**What the task requires**
Return the lines of the entries below verbatim, starting at the line that contains "Edit the Figure" and ending at the line that contains "coord(262,464)", with both of those lines included.

**Input**
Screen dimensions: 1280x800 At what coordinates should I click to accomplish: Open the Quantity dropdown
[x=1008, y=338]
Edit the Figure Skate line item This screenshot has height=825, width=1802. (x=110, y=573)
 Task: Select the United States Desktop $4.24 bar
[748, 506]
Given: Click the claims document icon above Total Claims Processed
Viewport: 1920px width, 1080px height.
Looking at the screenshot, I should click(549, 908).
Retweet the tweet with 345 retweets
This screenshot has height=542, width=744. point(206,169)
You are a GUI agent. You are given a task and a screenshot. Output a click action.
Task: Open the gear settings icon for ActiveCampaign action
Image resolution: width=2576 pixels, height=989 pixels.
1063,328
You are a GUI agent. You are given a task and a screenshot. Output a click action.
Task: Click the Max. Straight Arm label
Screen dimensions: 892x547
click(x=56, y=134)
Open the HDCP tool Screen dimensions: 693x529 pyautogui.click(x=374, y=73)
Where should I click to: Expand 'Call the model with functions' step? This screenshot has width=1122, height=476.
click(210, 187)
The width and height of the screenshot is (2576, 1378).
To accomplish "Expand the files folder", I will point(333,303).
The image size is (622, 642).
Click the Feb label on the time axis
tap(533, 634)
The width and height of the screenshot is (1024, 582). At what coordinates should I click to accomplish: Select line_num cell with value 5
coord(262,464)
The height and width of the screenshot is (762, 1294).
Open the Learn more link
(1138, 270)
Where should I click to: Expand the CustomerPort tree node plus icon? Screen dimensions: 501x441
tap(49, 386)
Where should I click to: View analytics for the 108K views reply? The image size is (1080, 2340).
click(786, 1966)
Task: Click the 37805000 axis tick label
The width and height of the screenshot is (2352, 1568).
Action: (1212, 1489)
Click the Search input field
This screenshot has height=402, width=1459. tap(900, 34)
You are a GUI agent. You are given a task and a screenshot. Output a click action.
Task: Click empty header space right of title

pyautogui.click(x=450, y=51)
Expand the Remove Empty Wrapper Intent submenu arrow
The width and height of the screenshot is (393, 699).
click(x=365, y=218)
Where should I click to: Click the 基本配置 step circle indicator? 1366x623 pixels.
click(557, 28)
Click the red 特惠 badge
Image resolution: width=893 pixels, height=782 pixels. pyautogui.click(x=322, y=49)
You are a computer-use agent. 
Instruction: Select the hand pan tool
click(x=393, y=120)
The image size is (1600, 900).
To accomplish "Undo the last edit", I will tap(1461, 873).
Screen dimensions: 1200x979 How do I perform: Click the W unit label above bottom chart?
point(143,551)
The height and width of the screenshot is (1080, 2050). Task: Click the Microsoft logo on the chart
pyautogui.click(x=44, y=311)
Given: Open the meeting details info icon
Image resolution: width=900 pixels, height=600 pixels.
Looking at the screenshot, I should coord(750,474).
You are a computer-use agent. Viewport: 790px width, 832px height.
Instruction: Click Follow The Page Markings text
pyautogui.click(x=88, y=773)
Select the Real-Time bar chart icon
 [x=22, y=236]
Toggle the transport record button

**Expected answer**
Edit the Figure Skate line item This screenshot has height=825, width=1802. (x=110, y=573)
 Task: Select the United States Desktop $4.24 bar
[748, 506]
Given: Click the claims document icon above Total Claims Processed
Viewport: 1920px width, 1080px height.
Looking at the screenshot, I should click(549, 908).
Retweet the tweet with 345 retweets
This screenshot has height=542, width=744. point(206,169)
You are a GUI agent. You are given a task and a screenshot. Output a click action.
Task: Open the gear settings icon for ActiveCampaign action
Image resolution: width=2576 pixels, height=989 pixels.
1063,328
You are a GUI agent. You are given a task and a screenshot. Output a click action.
Task: Click the Max. Straight Arm label
Screen dimensions: 892x547
click(x=56, y=134)
Open the HDCP tool Screen dimensions: 693x529 pyautogui.click(x=374, y=73)
Where should I click to: Expand 'Call the model with functions' step? This screenshot has width=1122, height=476.
click(210, 187)
The width and height of the screenshot is (2576, 1378).
To accomplish "Expand the files folder", I will point(333,303).
The image size is (622, 642).
Click the Feb label on the time axis
tap(533, 634)
The width and height of the screenshot is (1024, 582). At what coordinates should I click to accomplish: Select line_num cell with value 5
coord(262,464)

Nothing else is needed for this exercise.